Los ruidos de piano y fiestas vulneran el derecho a la intimidad personal y familiar de los vecinos

En este caso, una comunidad de propietarios demandó a unos de sus vecinos amparándose en el artículo 7.2 de la Ley de Propiedad Horizontal ejercitando acción de cesación de actividades molestas.

La sentencia de primera instancia, que fue comfirmada por la Audiencia Provincial, declaró que los ruidos transmitidos a las viviendas de la comunidad de vecinos con motivo del funcionamiento del piano y fiestas de los demandados, constituye una inmisión ilegitima, perjudicial y nociva, vulneradora del derecho fundamental a la intimidad personal y familiar en el ámbito domiciliario a los vecinos afectados.
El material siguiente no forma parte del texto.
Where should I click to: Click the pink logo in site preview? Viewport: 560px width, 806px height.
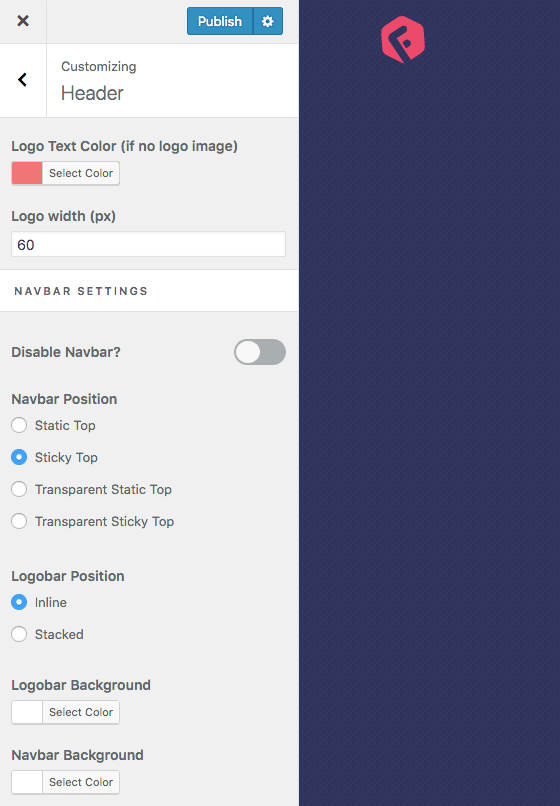coord(403,40)
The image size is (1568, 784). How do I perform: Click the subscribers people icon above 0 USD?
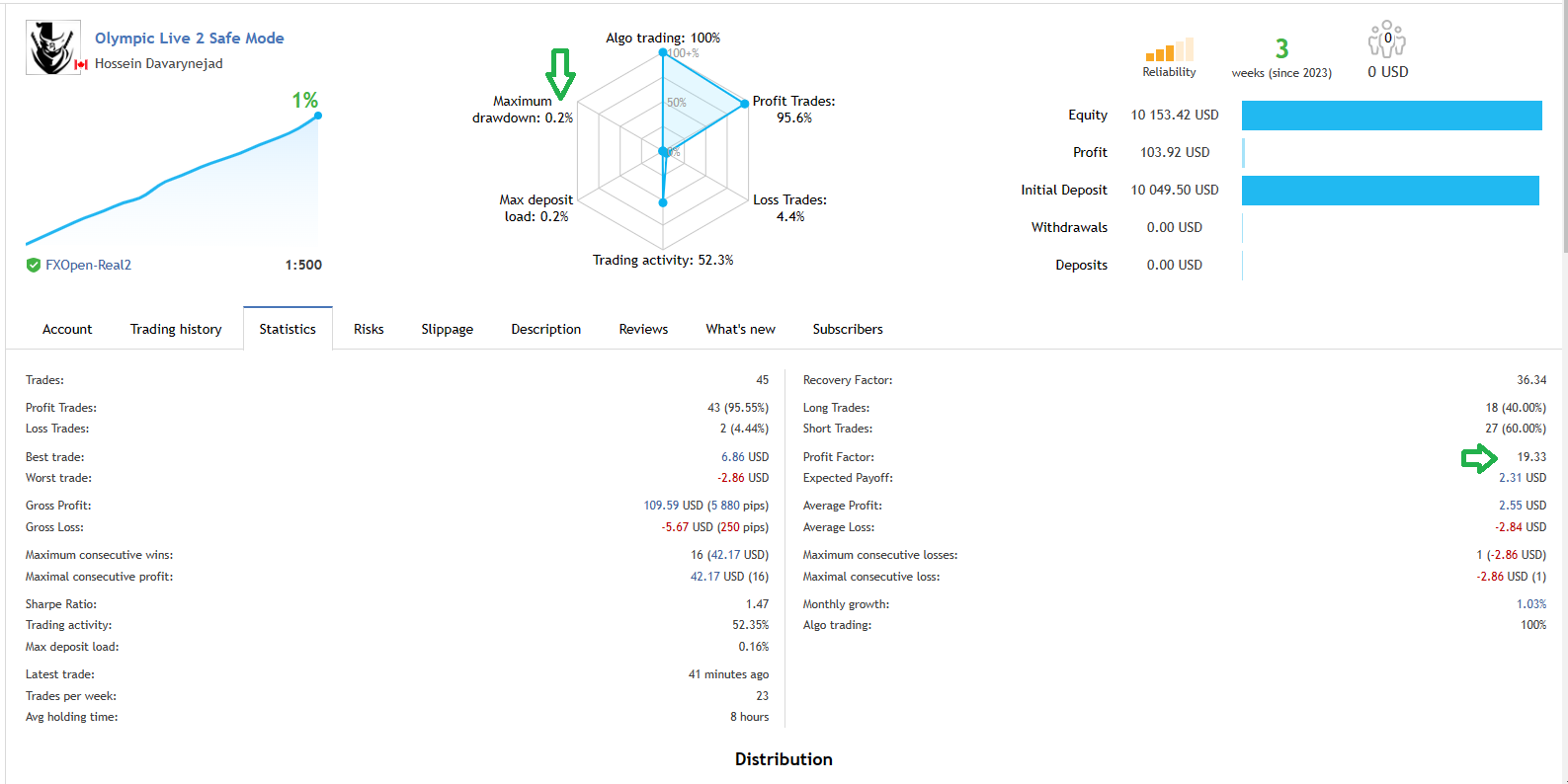1387,40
Condena a los demandados solidariamente y a su elección a que:

- Cesen de manera inmediata y de modo definitivo en las molestias por ruidos de piano que se viene produciendo desde el piso de su propiedad e impidan su uso.
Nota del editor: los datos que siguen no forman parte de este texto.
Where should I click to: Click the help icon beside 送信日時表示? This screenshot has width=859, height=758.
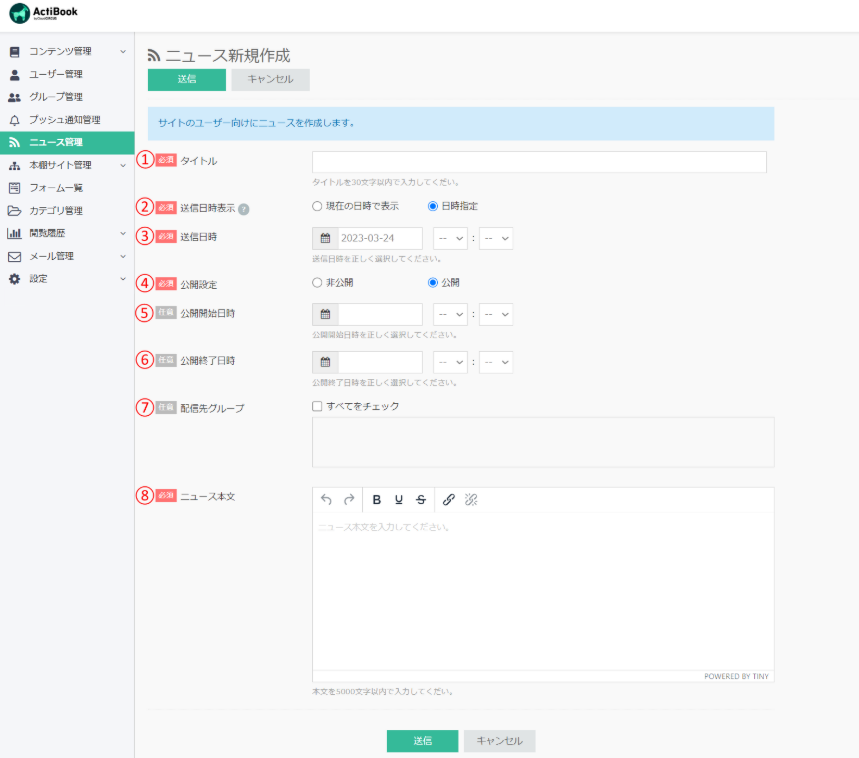point(243,209)
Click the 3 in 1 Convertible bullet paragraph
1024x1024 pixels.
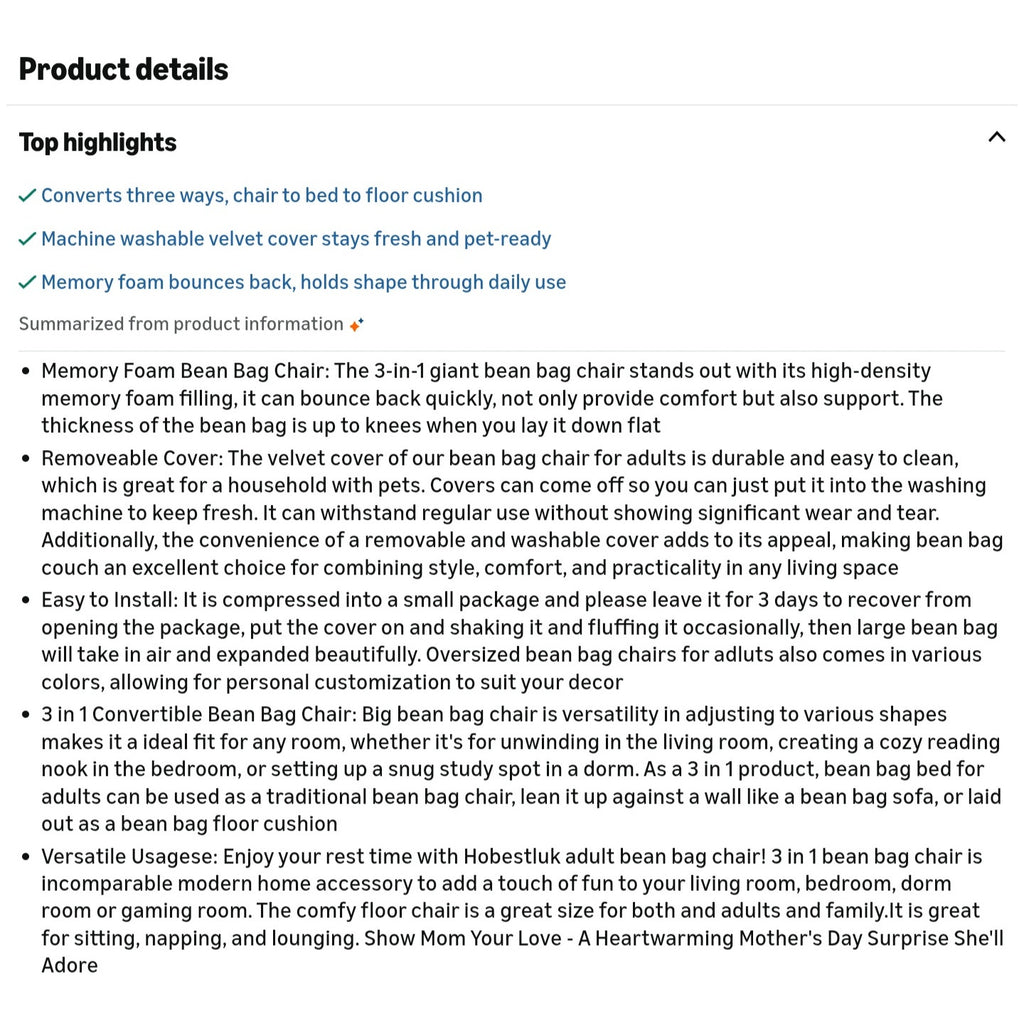point(521,769)
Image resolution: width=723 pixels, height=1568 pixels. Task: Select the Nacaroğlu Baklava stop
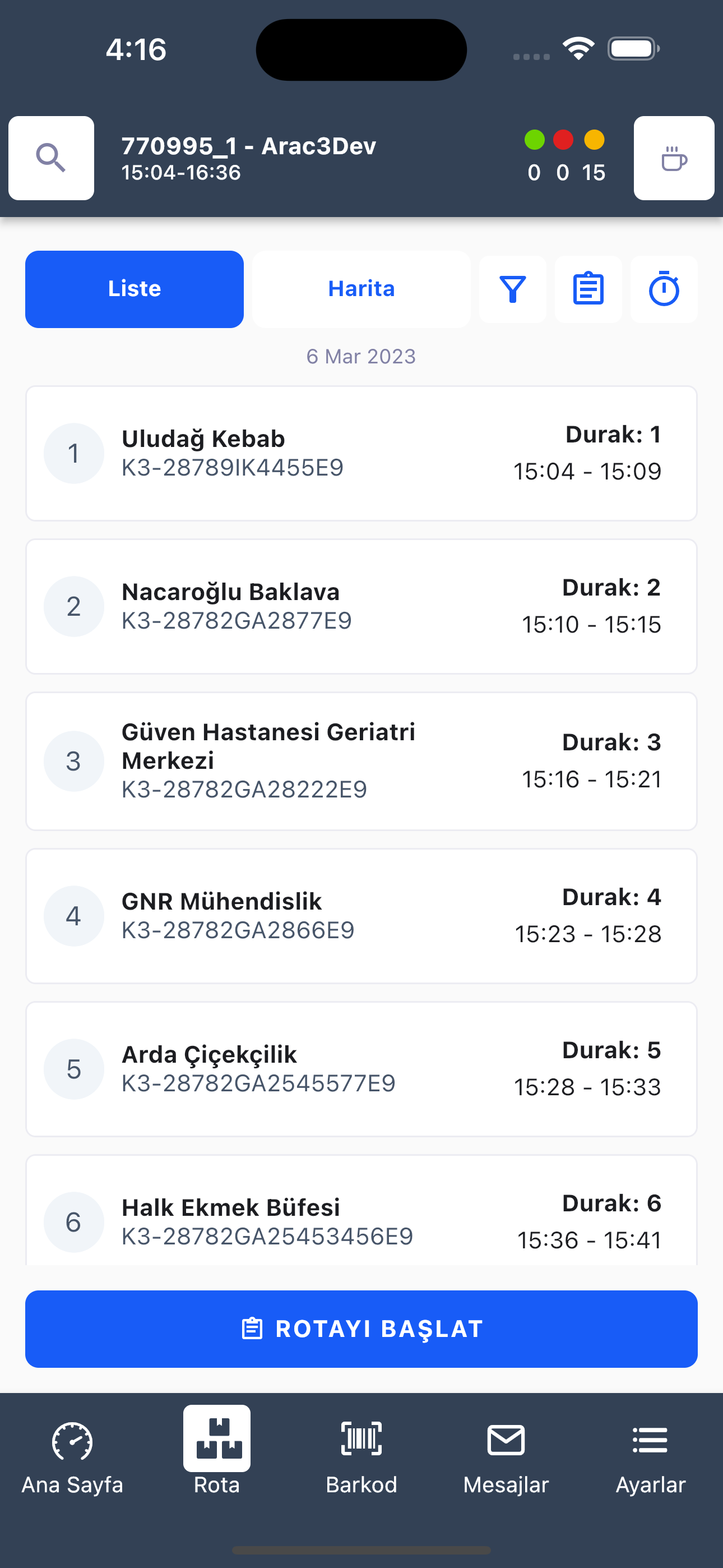(362, 606)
- Si desean continuar tocando el piano en el inmueble, se adopten las medidas de insonorización adecuadas para evitar que las inmisiones no sean civilmente excesivas y molestas para los vecinos.

EXTRACTO DE LA SENTENCIA:

En definitiva, la comunidad de propietarios exige, con independencia de que se hubiese o no quitado el piano de la casa, un compromiso serio y definitivo del cese de las molestias procedentes del piso NUM003, compromiso que los demandados no expresaron de forma terminante , por lo que la juzgadora a quo entendió que la retirada satisfacía de forma insuficiente las pretensiones impetradas por la comunidad de propietarios en su demanda.